Sie legte den Hörer auf. Ihre Hände zitterten so sehr, dass sie Probleme hatte, die Gabel zu treffen, und ihre Handflächen waren ganz nass. Sie begann zu weinen, oh, Gott, er wollte sie nic ht haben, er wollte ihr gemeinsames Kind nicht haben, Hilfe, bitte, Hilfe…
Das Telefon auf ihrem Schoß klingelte, und der Schreck ließ sie hochfahren. Jedenfalls rief er an, er rief sie zurück.
Sie riss den Hörer ans Ohr.
»Annika? Hallo, hier ist Berit von der Zeitung. Ich wollte dir nur erzählen, dass wir deine Geschichte über die Stiftung morgen bringen werden… was ist denn los?«
Sie weinte in den Hörer hinein, schluchzte herzzerreißend.
»Aber, meine Liebe«, sagte Berit erschrocken, »was ist denn passiert?«
Sie holte tief Luft und zwang sich dazu, die Tränen zu unterdrücken.

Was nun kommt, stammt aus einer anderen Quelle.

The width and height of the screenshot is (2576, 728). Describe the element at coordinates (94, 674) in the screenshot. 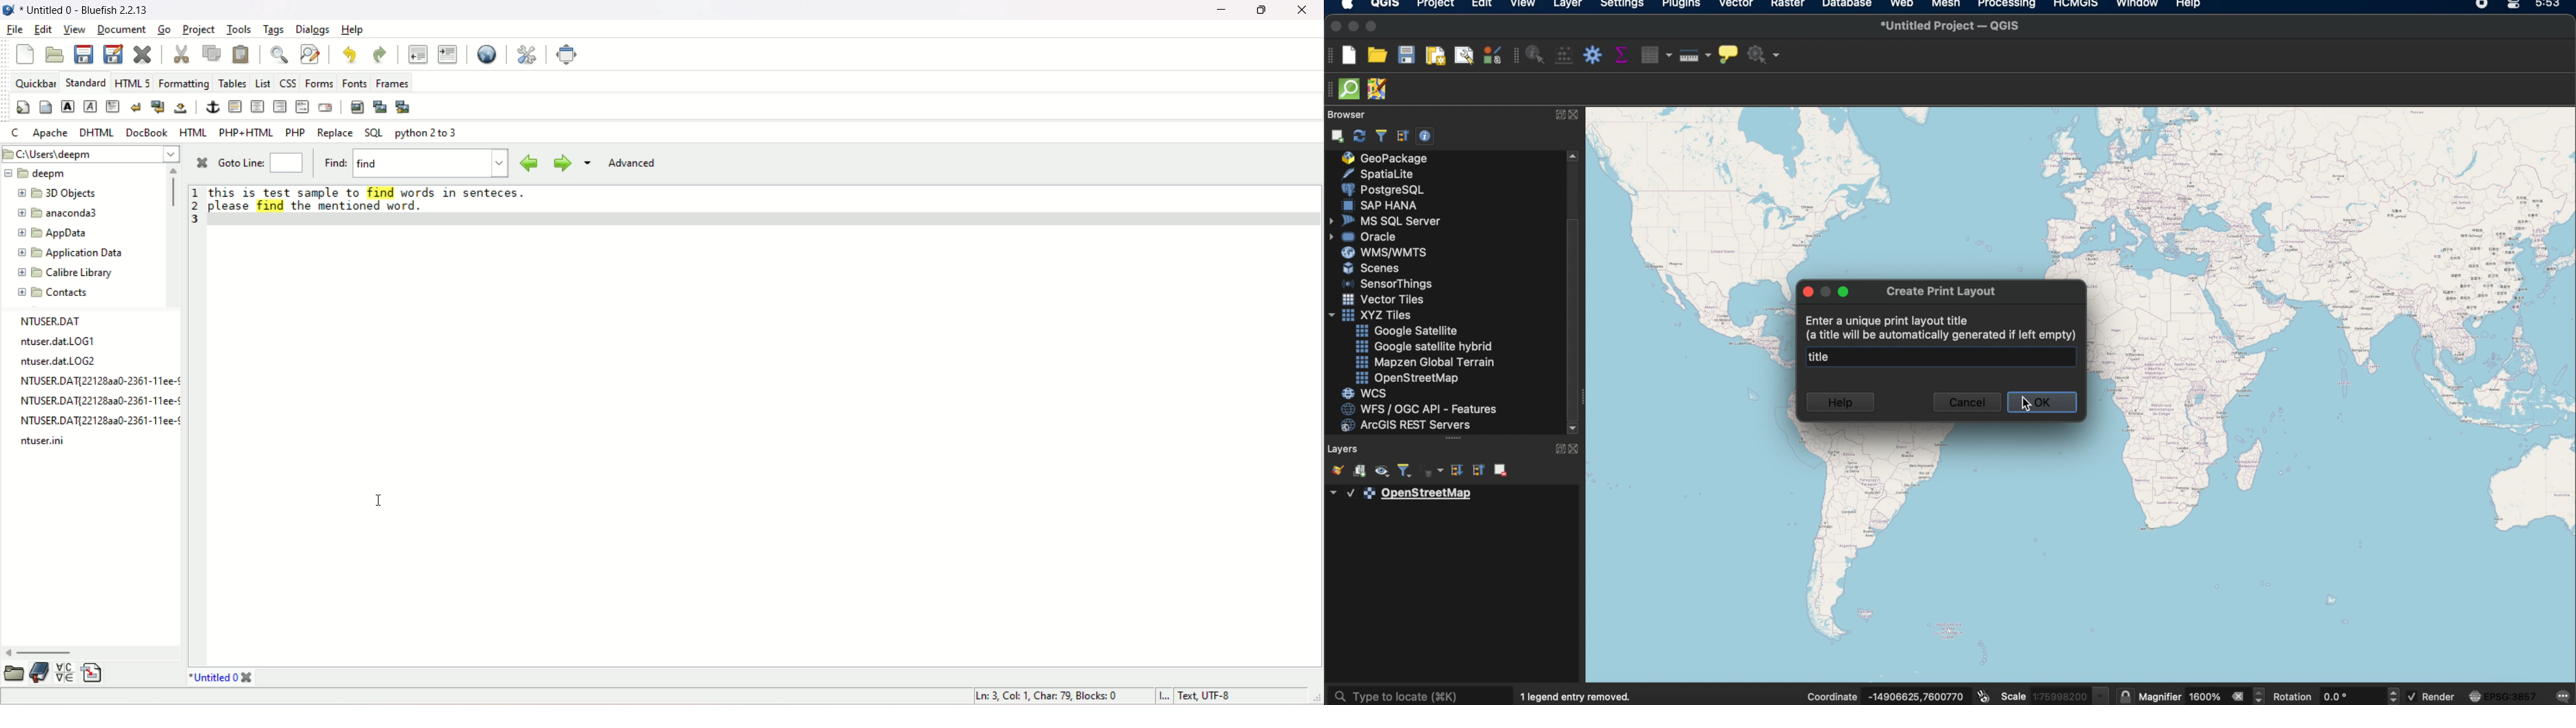

I see `insert file` at that location.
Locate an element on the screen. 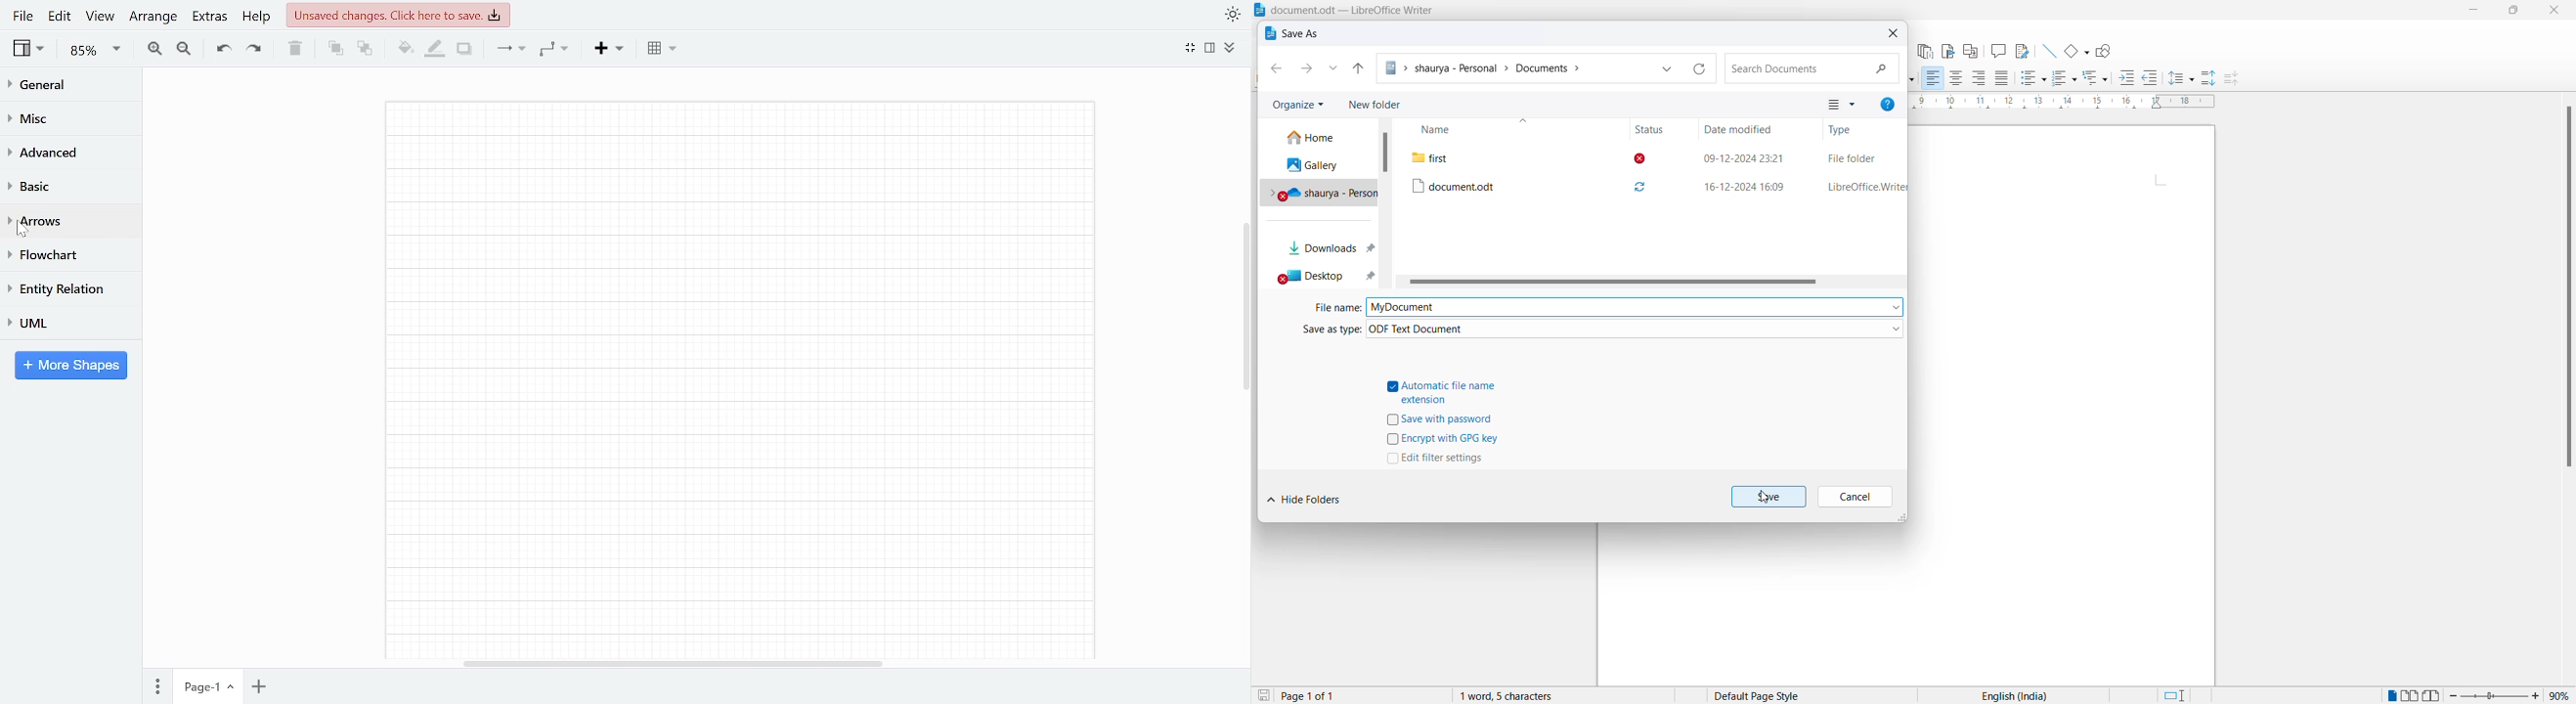 This screenshot has height=728, width=2576. Arrows is located at coordinates (44, 222).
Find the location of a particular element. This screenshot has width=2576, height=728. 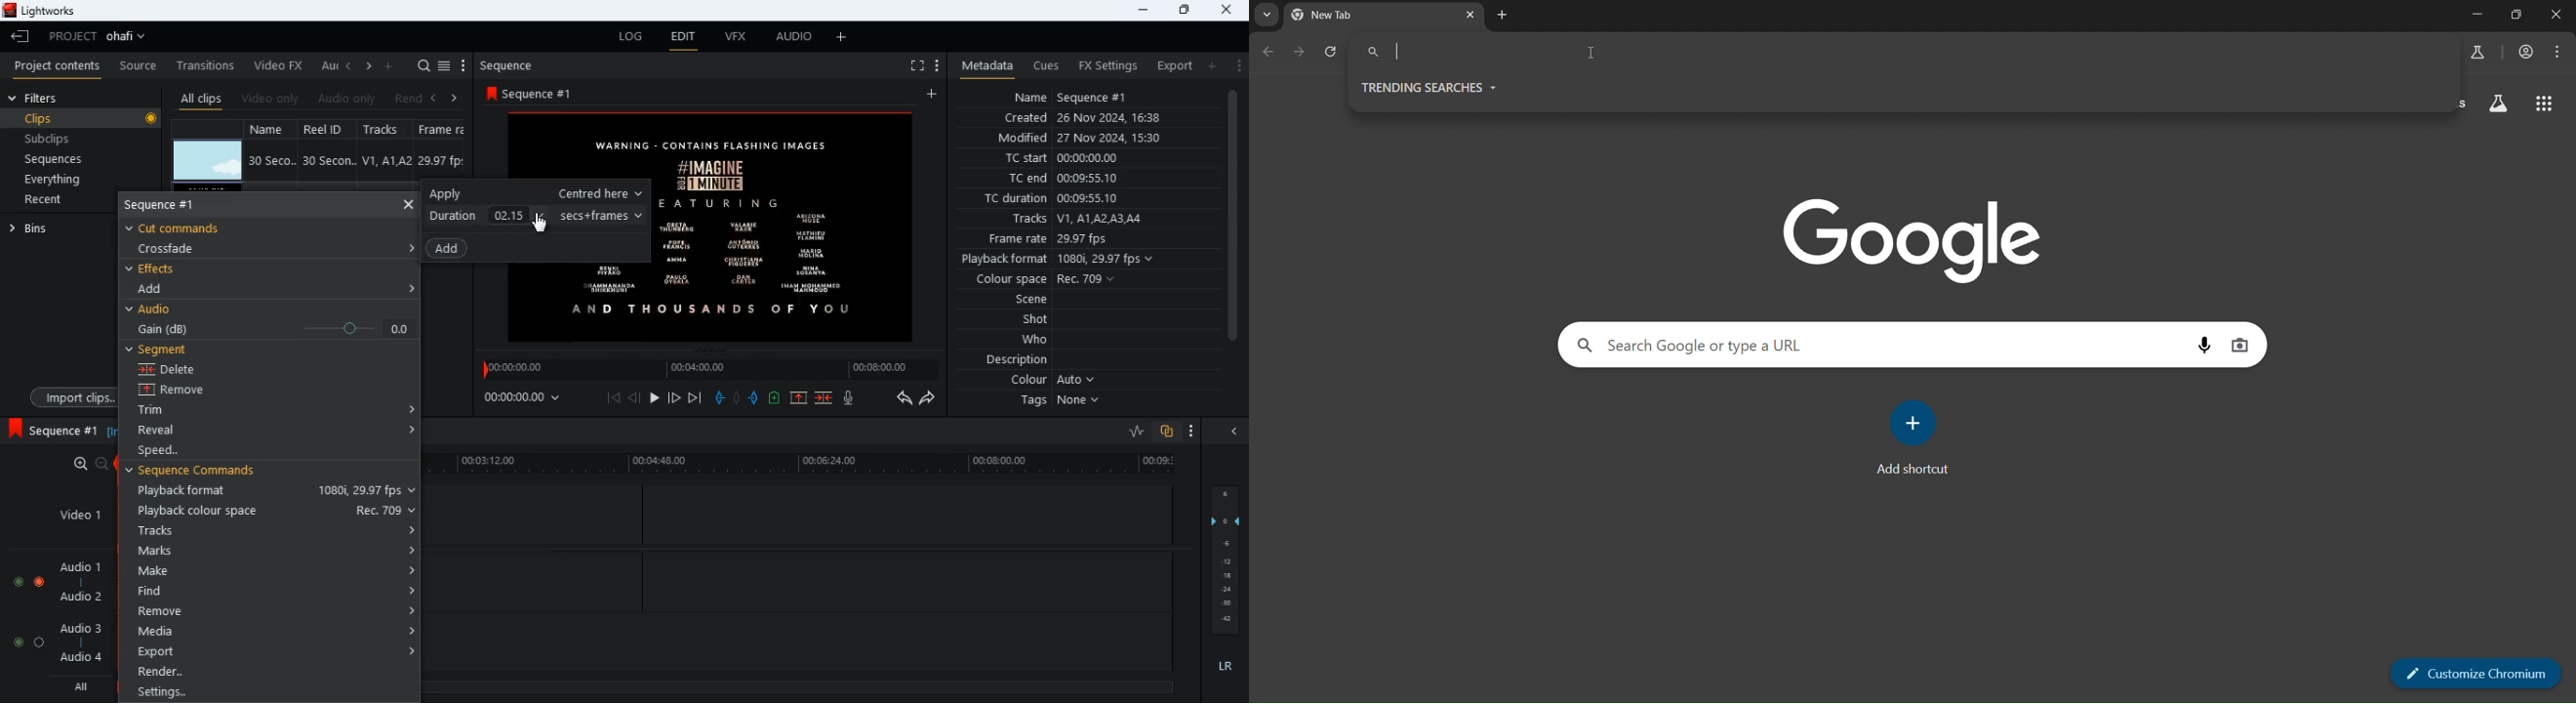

»Nichts«, antwortete sie und wischte sich mit dem Handrücken die Nase ab. »Ich bin nur traurig. Entschuldige bitte.«
»Du brauchst dich doch nicht zu entschuldigen, ich weiß ja, wie nahe du deiner Großmutter gestanden hast. Ich wollte dir nur erzählen, dass wir die Artikel jetzt veröffentlichen.«
Annika legte ihre Hand über Nase und Mund und unterdrückte die Tränen.
»Gut«, brachte sie heraus, »wie schön.«
»Am schlimmsten ist die Sache mit Aida, ich komme nicht darüber hinweg«, meinte Berit. »Sie wird übrigens morgen beerdigt, die arme Frau. Sie hatte keine Verwandten, und es hat auch niemand nach ihrer Leiche gefragt, es wird eine kurze Trauerfeier auf dem Nordfriedhof geben…«
»Entschuldige, Berit, aber ich muss jetzt Schluss machen«, sagte Annika.
»Sag mal«, meinte ihre Kollegin, »brauchst du Hilfe?«
»Nein, nein«, flüsterte Annika, »alles in Ordnung.«
»Du versprichst mir doch, dass du dich meldest, wenn du reden willst?«
»Klar«, hauchte sie.
Schwer und heiß landete der Hörer wieder auf der Gabel. Er wollte sie nicht haben. Er wollte ihr gemeinsames Kind nicht haben.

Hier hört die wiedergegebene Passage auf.